_Task_
I need the number of lines in the listing below that include the string "computer", and only that number.

_Records shown_
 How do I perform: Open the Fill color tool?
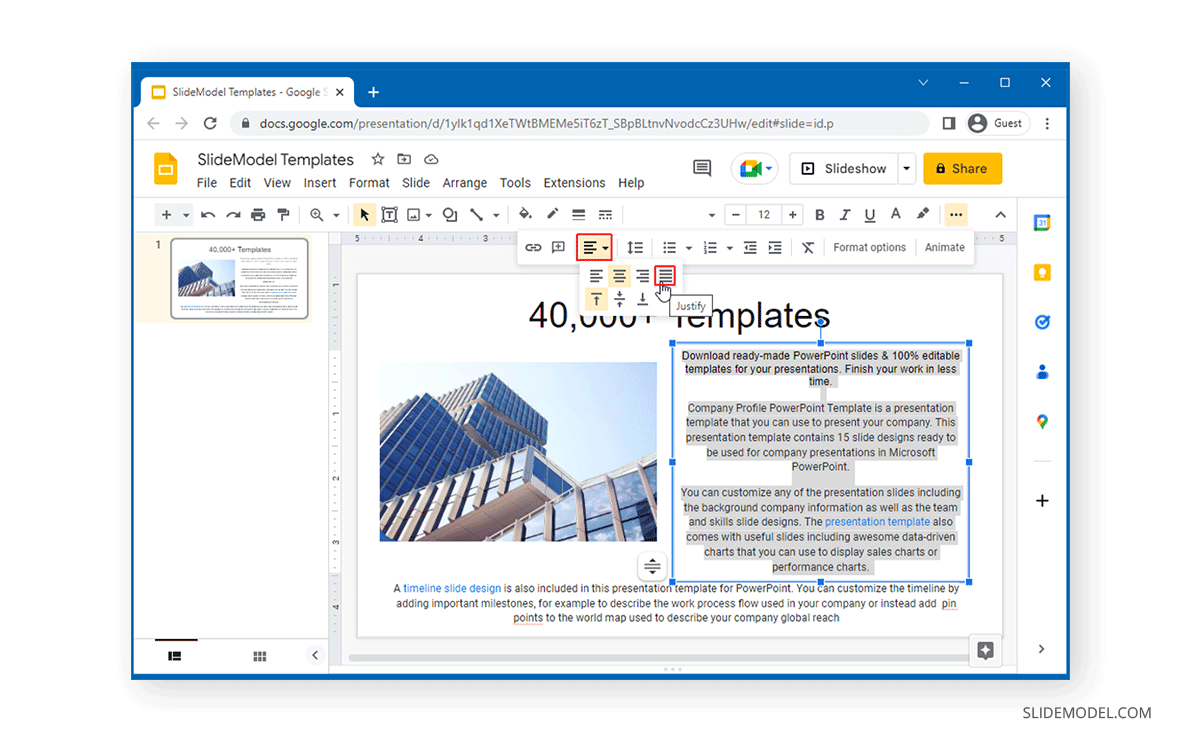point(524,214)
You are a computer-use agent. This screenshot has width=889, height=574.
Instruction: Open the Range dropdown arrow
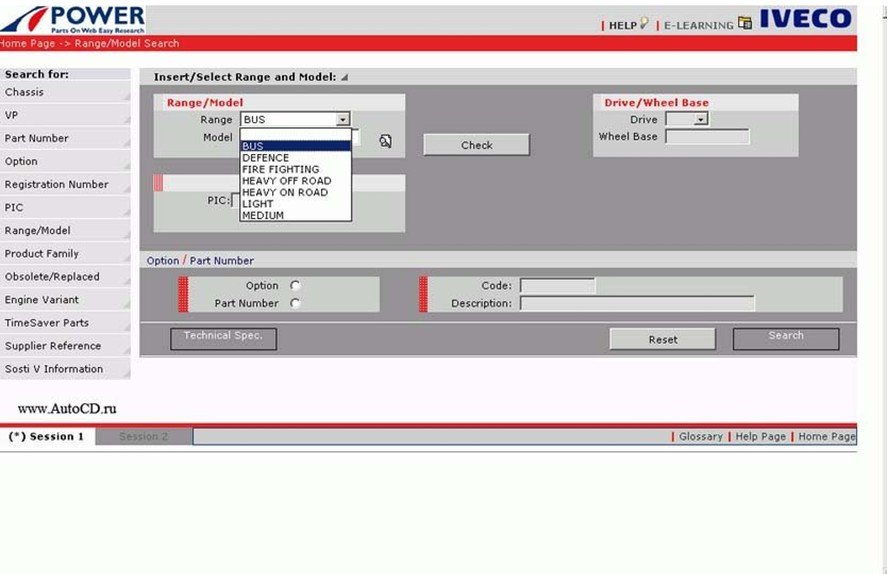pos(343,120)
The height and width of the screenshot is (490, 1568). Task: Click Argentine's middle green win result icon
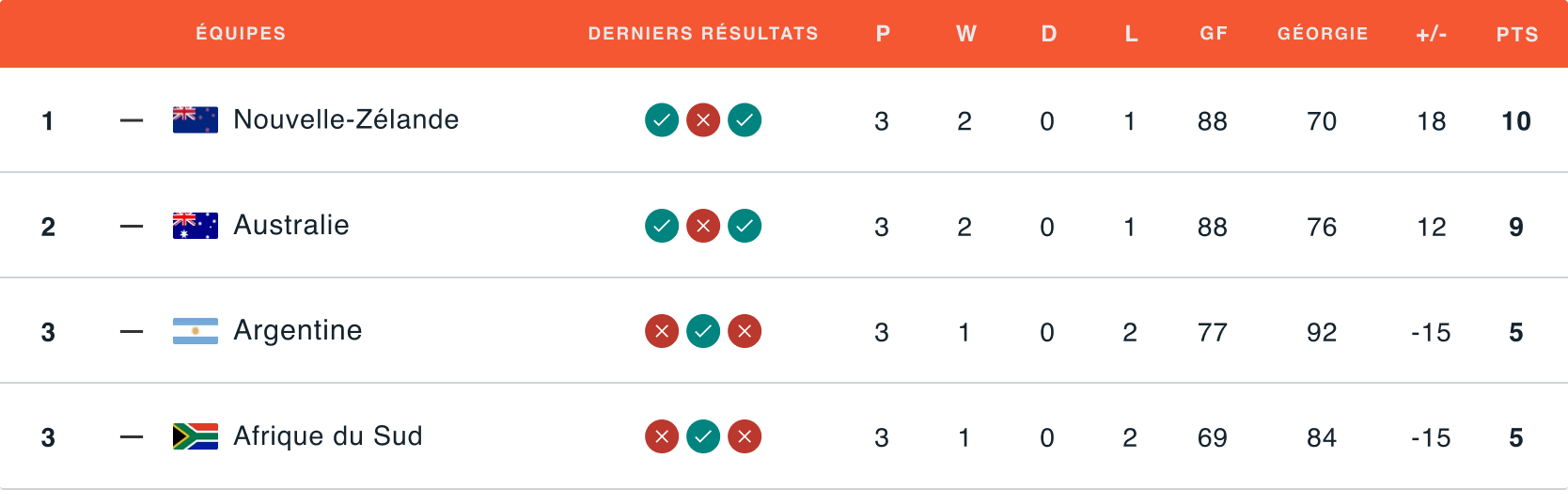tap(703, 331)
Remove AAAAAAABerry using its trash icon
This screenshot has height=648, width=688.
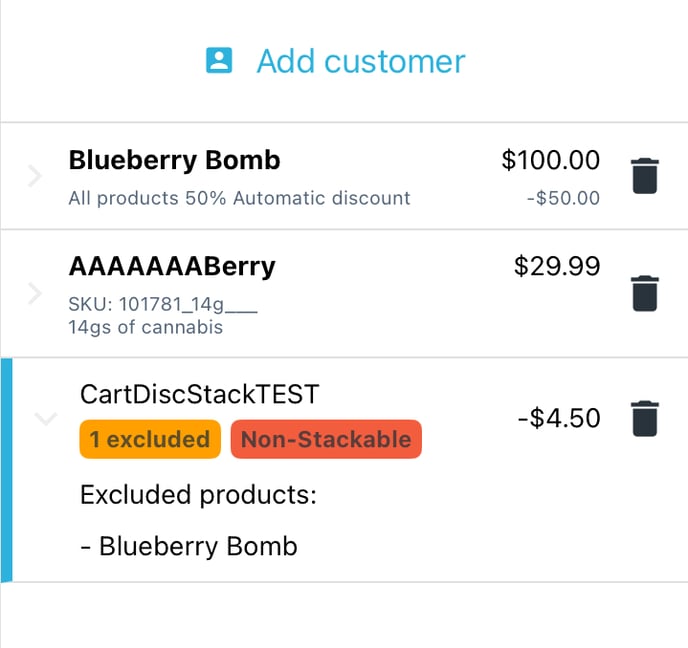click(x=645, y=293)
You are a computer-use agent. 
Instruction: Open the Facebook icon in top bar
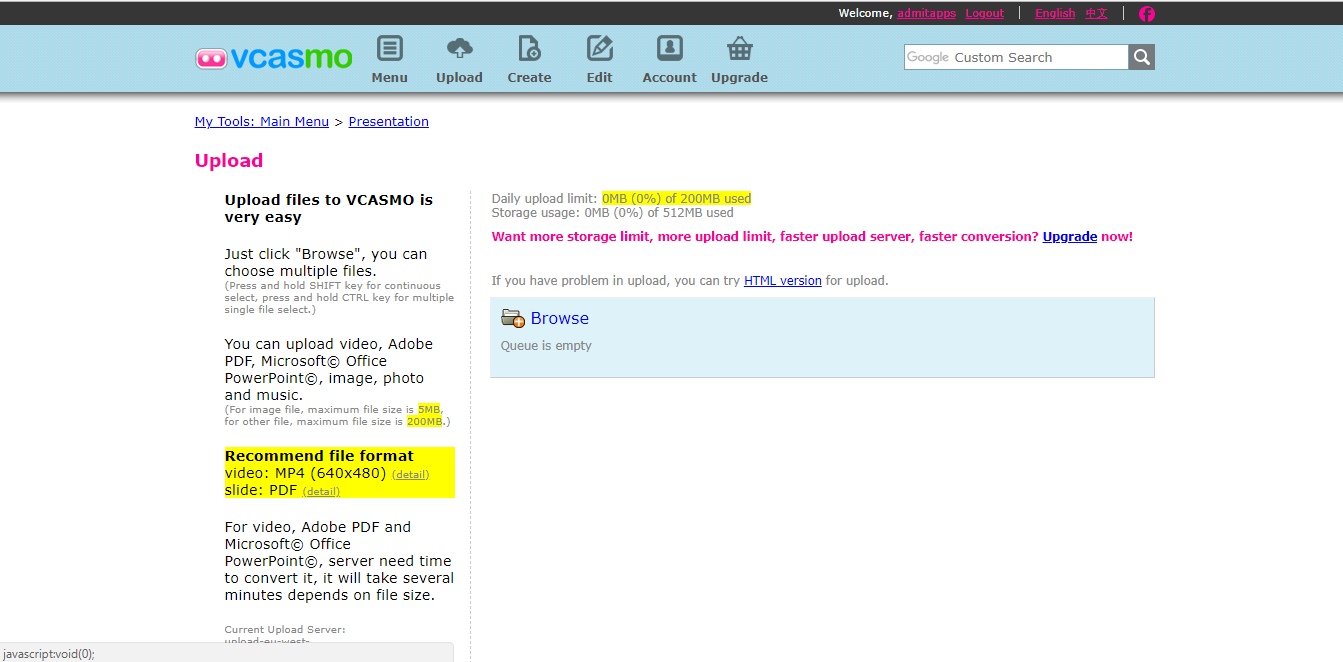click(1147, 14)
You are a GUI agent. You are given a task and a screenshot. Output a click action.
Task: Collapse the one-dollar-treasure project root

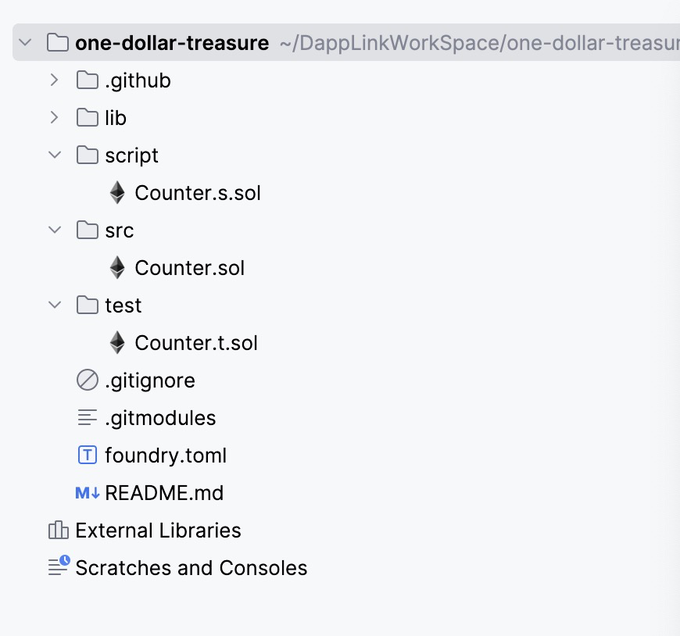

_Task solution_
2